Claro que a Maria Pataloa não queria responsabilidades nem pesos na consciência. Vá que acontecesse alguma coisa má à vizinha e depois o que haveria de dizer o povo?!..
— Claro Rosinha, não seja por isso! Toma lá um carôlo deste mais cozidinho.
E lá foi a moça toda contente a rilhar o pedaço do folar.
— Ó comadre, olhe que nunca acreditei muito nestes desejos das grávidas — comentava a Quinhas com desdém.
— Vá-se lá saber, pelo sim, pelo não!..
— Não lhe apeteceu a ela um bocado da lavadura dos reco, ali do balde!.. Ora essa, está bem está!..
Isto passou.
Daí a uns bons cinco anos a Quinhas emprenhou. Foi uma alegria uma vez que as más línguas já diziam, à boca pequena, que para não engravidar em três anos de casada é porque era matchorra!
A Quinhas não cabia em si de contente. Peneirava-se pela freguesia de bandulho empinado para que não restassem dúvidas do seu estado. Que todos vissem que afinal era boa fêmea!
Andaria de seis meses quando, numa tarde, foi visitar a comadre Pataloa. Entrou casa adentro e proferiu a saudação da praxe:
— Nosso Senhor a salve, comadre!
— Salve-a Nosso Senhor.
Conversa puxa conversa e a atenção da Quinhas cada vez se fixava mais num canto da cozinha onde era costume estar o balde da lavadura. Bem tentava desviar de lá o interesse, mas não o conseguiu por mais que se esforçasse!
Não resistiu.
— O Ti Maria, vossemecê desculpe…
Dirigiu-se ao balde e desviando com as mãos trémulas o farelo que boiava sobre a gordura da tona, espetou as ventas no líquido e sorveu duas boas goladas para espanto da comadre que, de olhos esbugalhados, nem queria acreditar!

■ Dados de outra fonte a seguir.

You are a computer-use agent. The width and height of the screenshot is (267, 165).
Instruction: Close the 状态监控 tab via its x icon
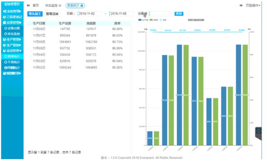[x=60, y=5]
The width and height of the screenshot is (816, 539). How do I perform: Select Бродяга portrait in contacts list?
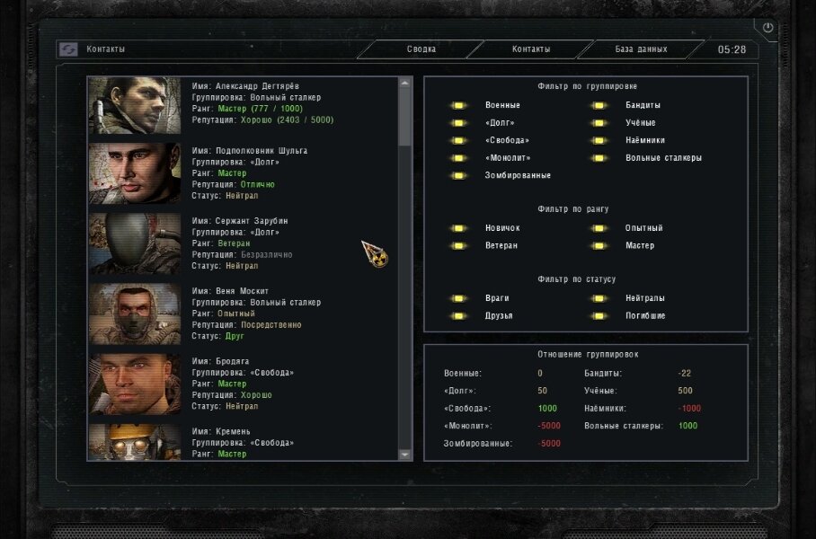(135, 384)
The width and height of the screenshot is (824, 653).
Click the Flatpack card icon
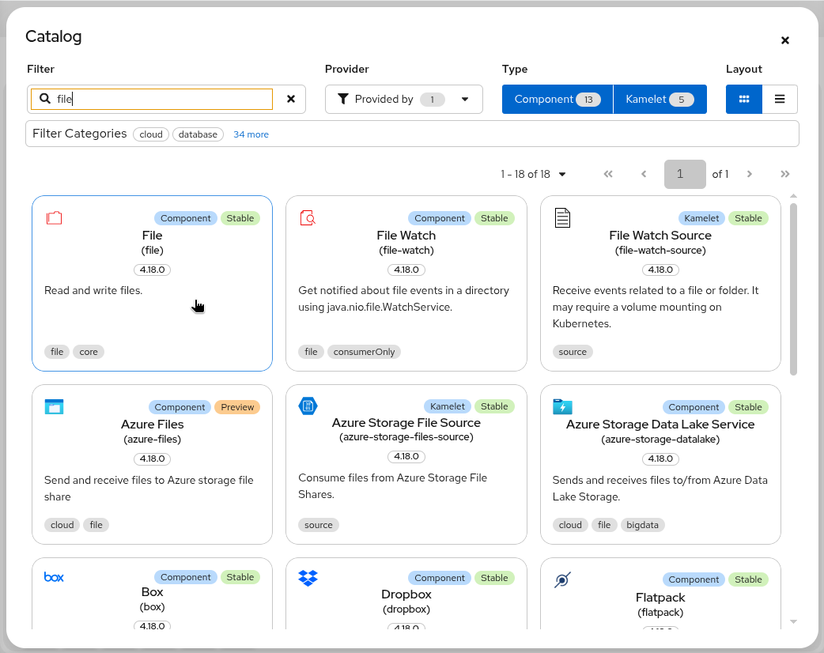click(562, 579)
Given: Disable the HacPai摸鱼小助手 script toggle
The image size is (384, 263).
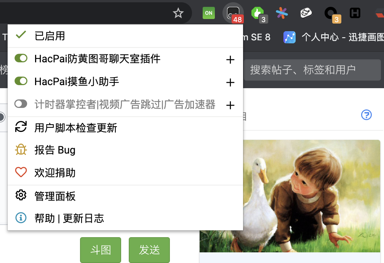Looking at the screenshot, I should click(x=21, y=81).
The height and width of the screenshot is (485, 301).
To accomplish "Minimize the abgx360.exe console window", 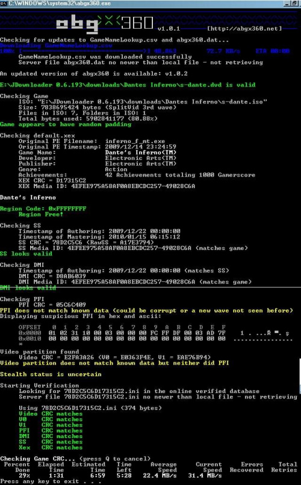I will [287, 3].
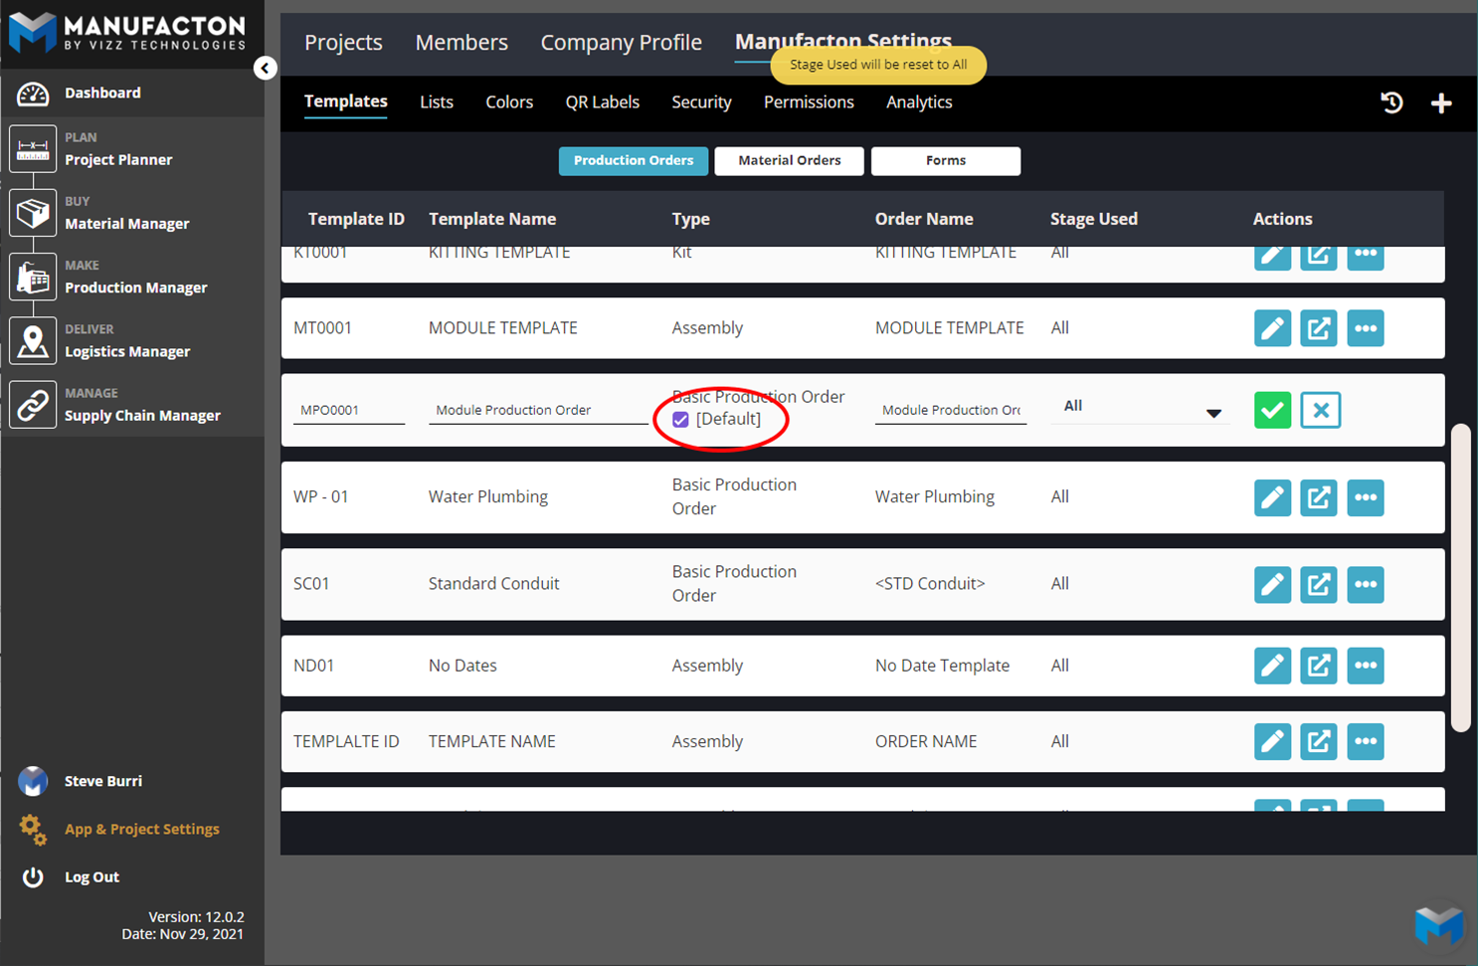Click the vertical scrollbar of the templates list
Screen dimensions: 1478x966
click(1460, 577)
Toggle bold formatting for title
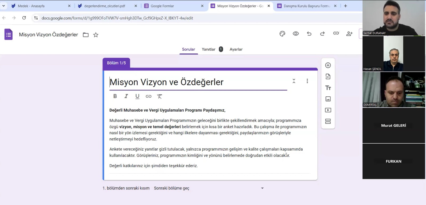Screen dimensions: 426x205 pyautogui.click(x=115, y=96)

— Foi castigo! — Pensava a Pataloa aturdida!
— Ai comadre, não resisti! Apetites das grávidas, sabe como é!..
A verdade é que daí a uns três meses nasceu o pimpolho. Um rapagão! Forte como o granito do Brunheiro e escorreito como um touro de cobrição.
Vá-se lá saber se foi da lavadura ou se não foi!
O certo é que daí em diante as comadres passaram a crer piamente nos desejos das mulheres grávidas. Bem… não seria para menos!
Ele sempre há cada uma!
Gil santos
In “Ecos do Planalto – estórias”, adaptado
(1) - Para se saber quando calhava o Domingo de Páscoa, após o Entrudo contava-se cada Domingo assim: Ana, Magana, Rebeca, Susana, Lázaro, Ramos, na Páscoa estamos.